● 文書
--- --- ---

例えば、各種指示を入力する操作部や表示部、印刷用データを生成する印刷データ生成部等をネイルプリント装置1側に設けて、ネイルプリント装置1の制御装置がこれらの処理を行うようにしてもよい。
このように構成した場合には、端末装置と連携することなく、ネイルプリント装置1が単体で印刷動作を完結できるように構成することもできる。
【0079】
また、ネイルデザインの画像データは端末装置の記憶部に設けられていてもよいし、ネイルプリント装置1の記憶部に記憶されていてもよい。
また、ネットワーク回線等を介して接続可能なサーバ装置等にネイルデザインの画像データを記憶させておき、端末装置又はネイルプリント装置1がサーバ装置等にアクセスしてネイルデザインの画像データを参照可能に構成してもよい。
このようにすることで、より多くのネイルデザインの中から印刷するデザインを選択することが可能となる。
【0080】
また、ネイルプリント装置1に、印刷後にインクを乾燥させるためのヒータやファンを備える乾燥部が設けられていてもよい。
例えば、指待機部350等に乾燥部を設けることで、他の指の爪に印刷を行っている間に、印刷済みの爪を乾燥させることができ、ネイルプリントに要する時間を短縮することができる。
【0081】
以上本発明のいくつかの実施形態を説明したが、本発明の範囲は、上述の実施の形態に限定するものではなく、特許請求の範囲に記載された発明の範囲とその均等の範囲を含む。
以下に、この出願の願書に最初に添付した特許請求の範囲に記載した発明を付記する。付記に記載した請求項の項番は、この出願の願書に最初に添付した特許請求の範囲の通りである。

--- --- ---

● 行一覧

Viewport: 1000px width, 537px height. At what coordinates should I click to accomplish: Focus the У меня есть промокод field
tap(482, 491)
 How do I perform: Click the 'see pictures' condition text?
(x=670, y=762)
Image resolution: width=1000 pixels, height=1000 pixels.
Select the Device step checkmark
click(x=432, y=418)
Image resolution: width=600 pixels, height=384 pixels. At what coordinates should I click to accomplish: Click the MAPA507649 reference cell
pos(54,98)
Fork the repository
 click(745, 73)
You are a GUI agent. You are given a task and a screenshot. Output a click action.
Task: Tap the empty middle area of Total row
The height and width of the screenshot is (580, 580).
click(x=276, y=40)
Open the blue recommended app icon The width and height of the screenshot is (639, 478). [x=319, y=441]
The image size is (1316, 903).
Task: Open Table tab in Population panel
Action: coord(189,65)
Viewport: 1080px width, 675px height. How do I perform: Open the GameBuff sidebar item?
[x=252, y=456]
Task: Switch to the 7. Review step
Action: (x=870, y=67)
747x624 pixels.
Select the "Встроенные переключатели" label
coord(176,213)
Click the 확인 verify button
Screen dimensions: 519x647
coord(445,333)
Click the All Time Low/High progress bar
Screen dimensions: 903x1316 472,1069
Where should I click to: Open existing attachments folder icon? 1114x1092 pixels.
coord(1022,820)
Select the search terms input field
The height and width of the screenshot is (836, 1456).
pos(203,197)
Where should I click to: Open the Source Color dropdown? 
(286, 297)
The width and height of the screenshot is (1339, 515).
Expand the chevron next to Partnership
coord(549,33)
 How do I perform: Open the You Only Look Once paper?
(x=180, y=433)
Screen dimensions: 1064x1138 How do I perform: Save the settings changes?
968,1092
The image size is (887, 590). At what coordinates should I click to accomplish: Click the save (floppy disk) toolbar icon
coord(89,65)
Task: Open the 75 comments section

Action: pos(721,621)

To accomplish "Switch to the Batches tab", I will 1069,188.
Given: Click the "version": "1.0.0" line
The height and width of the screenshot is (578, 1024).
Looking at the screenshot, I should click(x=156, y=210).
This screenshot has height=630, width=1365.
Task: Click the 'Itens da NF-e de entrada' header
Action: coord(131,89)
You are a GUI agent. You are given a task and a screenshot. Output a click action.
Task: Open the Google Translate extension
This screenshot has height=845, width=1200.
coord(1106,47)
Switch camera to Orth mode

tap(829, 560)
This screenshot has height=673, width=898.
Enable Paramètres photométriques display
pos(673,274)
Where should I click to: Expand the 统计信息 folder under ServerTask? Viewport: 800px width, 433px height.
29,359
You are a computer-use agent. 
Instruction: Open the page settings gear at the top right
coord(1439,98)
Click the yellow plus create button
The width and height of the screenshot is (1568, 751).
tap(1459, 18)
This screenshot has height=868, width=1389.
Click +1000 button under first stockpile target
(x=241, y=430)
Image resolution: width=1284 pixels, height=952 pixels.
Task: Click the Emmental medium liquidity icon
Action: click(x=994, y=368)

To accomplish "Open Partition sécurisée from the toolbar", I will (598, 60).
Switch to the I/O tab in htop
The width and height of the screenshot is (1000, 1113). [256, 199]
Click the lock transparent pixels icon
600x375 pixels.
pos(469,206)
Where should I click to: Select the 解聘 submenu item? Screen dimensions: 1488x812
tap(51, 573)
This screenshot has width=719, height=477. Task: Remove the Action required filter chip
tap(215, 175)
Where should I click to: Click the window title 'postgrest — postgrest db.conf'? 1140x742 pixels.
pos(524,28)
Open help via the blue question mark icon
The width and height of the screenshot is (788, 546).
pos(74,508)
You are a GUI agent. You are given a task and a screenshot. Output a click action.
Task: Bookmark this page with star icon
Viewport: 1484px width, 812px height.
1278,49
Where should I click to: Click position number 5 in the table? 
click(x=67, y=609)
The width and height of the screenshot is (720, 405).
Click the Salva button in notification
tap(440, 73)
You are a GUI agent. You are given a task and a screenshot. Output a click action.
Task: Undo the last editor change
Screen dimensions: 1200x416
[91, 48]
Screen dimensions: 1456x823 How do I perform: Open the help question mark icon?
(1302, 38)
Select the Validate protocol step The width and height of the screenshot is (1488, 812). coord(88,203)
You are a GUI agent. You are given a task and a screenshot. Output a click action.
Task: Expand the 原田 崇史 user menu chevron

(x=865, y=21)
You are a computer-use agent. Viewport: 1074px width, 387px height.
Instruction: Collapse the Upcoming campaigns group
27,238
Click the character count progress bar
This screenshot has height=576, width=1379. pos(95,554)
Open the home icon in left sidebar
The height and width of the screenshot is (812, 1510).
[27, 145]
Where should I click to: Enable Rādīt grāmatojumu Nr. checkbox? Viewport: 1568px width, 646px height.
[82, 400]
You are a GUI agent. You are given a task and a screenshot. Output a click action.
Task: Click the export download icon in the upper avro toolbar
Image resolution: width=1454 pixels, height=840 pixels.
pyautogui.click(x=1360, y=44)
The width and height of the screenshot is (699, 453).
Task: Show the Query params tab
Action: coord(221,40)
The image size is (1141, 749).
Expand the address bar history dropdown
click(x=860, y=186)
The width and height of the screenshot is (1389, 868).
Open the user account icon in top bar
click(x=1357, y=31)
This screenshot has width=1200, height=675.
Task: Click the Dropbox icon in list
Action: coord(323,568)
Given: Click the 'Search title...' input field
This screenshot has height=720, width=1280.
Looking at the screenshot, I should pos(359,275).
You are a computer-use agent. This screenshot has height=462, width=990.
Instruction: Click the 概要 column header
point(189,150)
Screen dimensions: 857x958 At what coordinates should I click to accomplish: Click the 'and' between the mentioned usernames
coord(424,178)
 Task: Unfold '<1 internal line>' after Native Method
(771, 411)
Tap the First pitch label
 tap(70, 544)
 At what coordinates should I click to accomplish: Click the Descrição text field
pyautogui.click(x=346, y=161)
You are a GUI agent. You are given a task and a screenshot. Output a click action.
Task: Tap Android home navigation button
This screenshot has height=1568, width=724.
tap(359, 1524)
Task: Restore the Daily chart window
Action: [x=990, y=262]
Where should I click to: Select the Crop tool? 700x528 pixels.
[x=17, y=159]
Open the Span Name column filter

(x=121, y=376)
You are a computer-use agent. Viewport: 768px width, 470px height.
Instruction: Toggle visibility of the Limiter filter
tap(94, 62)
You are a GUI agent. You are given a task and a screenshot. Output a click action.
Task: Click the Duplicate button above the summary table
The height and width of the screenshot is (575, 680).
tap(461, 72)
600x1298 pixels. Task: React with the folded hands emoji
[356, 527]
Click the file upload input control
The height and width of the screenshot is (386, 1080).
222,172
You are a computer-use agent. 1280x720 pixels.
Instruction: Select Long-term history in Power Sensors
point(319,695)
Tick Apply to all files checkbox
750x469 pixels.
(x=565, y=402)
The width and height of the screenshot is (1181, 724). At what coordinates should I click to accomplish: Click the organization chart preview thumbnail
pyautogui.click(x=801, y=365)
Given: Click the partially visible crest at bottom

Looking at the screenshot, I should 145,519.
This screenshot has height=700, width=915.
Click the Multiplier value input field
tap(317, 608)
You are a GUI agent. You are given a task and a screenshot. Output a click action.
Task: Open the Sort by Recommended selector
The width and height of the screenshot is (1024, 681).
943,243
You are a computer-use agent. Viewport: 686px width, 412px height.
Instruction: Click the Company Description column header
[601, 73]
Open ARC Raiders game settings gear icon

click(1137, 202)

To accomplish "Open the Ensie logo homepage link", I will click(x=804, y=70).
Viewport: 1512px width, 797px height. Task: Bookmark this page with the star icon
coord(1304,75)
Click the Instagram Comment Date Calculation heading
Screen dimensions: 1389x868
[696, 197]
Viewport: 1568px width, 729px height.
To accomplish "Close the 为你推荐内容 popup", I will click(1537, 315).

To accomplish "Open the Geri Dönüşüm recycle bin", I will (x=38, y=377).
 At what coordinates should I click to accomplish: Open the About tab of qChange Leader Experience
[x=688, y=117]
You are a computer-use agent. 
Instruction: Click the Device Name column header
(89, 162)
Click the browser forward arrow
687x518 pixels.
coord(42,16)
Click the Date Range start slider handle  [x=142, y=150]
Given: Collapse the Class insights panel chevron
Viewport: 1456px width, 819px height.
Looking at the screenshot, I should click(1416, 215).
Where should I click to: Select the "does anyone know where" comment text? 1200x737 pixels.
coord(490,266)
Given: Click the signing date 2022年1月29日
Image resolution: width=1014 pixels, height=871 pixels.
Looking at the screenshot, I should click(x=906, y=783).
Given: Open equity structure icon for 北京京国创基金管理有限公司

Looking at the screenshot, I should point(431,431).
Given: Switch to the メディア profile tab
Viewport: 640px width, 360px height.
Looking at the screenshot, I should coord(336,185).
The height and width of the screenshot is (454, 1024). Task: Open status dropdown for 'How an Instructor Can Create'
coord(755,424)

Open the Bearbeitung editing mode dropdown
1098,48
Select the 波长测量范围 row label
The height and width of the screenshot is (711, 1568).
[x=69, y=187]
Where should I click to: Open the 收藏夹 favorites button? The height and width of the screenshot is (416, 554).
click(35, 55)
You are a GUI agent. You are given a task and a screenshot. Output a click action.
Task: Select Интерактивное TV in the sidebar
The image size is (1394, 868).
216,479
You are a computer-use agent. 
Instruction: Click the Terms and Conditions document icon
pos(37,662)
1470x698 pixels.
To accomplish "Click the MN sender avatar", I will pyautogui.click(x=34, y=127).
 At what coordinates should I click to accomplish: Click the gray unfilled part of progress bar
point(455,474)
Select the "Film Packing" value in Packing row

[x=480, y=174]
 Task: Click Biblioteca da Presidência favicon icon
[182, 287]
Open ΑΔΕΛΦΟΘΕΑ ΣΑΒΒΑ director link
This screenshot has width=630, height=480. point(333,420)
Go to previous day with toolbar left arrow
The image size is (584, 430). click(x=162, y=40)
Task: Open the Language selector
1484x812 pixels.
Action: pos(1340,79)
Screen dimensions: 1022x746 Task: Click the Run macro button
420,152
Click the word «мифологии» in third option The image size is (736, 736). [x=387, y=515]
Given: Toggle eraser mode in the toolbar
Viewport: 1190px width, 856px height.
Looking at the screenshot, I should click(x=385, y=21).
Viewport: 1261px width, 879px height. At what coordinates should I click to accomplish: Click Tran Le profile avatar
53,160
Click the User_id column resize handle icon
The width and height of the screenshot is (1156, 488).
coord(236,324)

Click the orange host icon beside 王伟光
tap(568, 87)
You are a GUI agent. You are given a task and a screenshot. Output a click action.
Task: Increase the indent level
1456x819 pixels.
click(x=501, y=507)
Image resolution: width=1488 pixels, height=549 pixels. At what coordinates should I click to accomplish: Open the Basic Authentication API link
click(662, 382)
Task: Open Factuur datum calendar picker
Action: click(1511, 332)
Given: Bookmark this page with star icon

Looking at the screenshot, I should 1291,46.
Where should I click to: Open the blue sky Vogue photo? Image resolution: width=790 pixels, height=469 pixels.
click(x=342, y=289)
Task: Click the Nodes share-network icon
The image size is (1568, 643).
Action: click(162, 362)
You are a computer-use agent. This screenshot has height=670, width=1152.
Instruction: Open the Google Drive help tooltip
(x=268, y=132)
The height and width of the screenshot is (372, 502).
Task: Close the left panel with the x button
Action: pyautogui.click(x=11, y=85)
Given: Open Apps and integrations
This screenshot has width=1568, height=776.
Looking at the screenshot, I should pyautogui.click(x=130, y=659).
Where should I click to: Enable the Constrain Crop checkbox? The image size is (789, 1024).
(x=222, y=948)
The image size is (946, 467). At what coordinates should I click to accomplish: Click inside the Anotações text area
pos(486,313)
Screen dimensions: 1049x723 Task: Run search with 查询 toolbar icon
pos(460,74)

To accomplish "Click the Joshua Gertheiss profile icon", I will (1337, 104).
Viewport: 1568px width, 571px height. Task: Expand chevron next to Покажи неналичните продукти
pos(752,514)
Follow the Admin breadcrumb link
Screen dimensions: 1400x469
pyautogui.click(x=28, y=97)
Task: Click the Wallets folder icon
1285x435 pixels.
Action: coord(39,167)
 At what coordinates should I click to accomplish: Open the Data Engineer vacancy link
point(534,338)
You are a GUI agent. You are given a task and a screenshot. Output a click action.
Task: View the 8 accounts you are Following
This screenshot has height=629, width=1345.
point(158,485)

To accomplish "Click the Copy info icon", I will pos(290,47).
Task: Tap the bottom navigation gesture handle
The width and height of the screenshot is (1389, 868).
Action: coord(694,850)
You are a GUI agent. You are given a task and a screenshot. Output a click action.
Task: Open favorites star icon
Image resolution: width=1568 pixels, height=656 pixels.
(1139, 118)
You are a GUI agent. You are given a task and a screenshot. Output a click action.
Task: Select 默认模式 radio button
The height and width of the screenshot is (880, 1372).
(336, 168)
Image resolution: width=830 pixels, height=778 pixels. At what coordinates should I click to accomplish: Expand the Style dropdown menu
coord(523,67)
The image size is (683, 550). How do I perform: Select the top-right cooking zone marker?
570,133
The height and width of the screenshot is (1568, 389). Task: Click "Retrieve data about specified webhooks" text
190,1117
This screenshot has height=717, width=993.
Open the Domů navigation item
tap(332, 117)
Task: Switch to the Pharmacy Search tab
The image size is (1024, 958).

--- --- ---

● 作業指示
(A) ネイルプリント装置に関する文書で、ネイルデザインの画像データを記憶させておく場所として挙げられているものをすべて列挙してください。
(B) ネイルプリント装置に関する文書に基づき、次の問いに答えてください。
(i) 操作部や表示部、印刷データ生成部等をネイルプリント装置1側に設けた場合、ネイルプリント装置1は何ができるように構成できるか。
(ii) 乾燥部が備えるものとして挙げられているのは何か。
(iii) サーバ装置等にネイルデザインの画像データを記憶させることで、何が可能となるか。
(C) ネイルプリント装置に関する文書の最後の文に続けて、その先を書いてください。
一覧はこの作業には関係しません。

● 課題別の解答
(A)
・端末装置の記憶部
・ネイルプリント装置1の記憶部
・ネットワーク回線等を介して接続可能なサーバ装置等

(B)
(i) 端末装置と連携することなく、単体で印刷動作を完結できる。
(ii) ヒータやファン。
(iii) より多くのネイルデザインの中から印刷するデザインを選択すること。

(C)
〔付記〕
<請求項1>
印刷ヘッドを備え、
前記印刷ヘッドにより印刷が施される印刷領域と、非印刷時に前記印刷ヘッドが配置される待機領域と、前記印刷ヘッドのメンテナンスが行われるメンテナンス領域とが、前記印刷ヘッドが移動可能な範囲内における互いに異なる位置に設けられ、
前記印刷領域の中心を通る架空の中心線で前記範囲を第1領域と第2領域とに分割した場合に、前記待機領域及び前記メンテナンス領域の一方が前記第1領域に配置され、前記待機領域及び前記メンテナンス領域の他方が前記第2領域に配置されていることを特徴とする印刷装置。
<請求項2>
前記印刷ヘッドを収容する筐体を備え、
前記中心線は、前記筐体の左右方向で前記印刷領域を分割するものであり、前記待機領域と前記メンテナンス領域とが、前記印刷領域の前記筐体における左右両側に配置されていることを特徴とする請求項1に記載の印刷装置。
<請求項3>
前記印刷ヘッドは、印刷対象として手又は足の指の爪に印刷を施すものであり、
前記印刷領域は、前記筐体内における前側の左右方向略中央に配置され、
前記待機領域及び前記メンテナンス領域は、前記印刷領域よりも後側に配置され、
前記印刷領域の左右両側には、前記爪に対応する印刷指以外の非印刷指を待機させる指待機空間が設けられていることを特徴とする請求項2に記載の印刷装置。
<請求項4>
前記印刷領域内において前記印刷指を挿入する開口部と、
前記開口部に前記印刷指を挿入した状態における前記爪の表面と略同じ高さに配置されて、当該高さよりも上側の領域と下側の領域とに仕切る仕切部材と、
を備え、
前記仕切部材は、前記筐体内における前記印刷領域の左右両側に設けられ、
前記指待機空間は、前記仕切部材よりも下側の空間であり、
前記印刷ヘッドは、前記仕切部材よりも上側の領域を移動するように構成されていることを特徴とする請求項3に記載の印刷装置。
<請求項5>
前記開口部よりも下方の高さ位置に、前記非印刷指が載置される載置台部材が設けられ、
前記開口部及び前記載置台部材は、前記仕切部材よりも下方であり、
前記指待機空間は、前記仕切部材と前記載置台部材との間の空間であることを特徴とする請求項4に記載の印刷装置。
<請求項6>
前記載置台部材は、当該載置台部材に載置される前記非印刷指の先端側部分に対応する奥側の位置に、凹状又は穴状に形成された指入れ部を有することを特徴とする請求項5に記載の印刷装置。
<請求項7>
前記載置台部材は、前記仕切部材と平行に設けられた板状部材であることを特徴とする請求項5又は請求項6に記載の印刷装置。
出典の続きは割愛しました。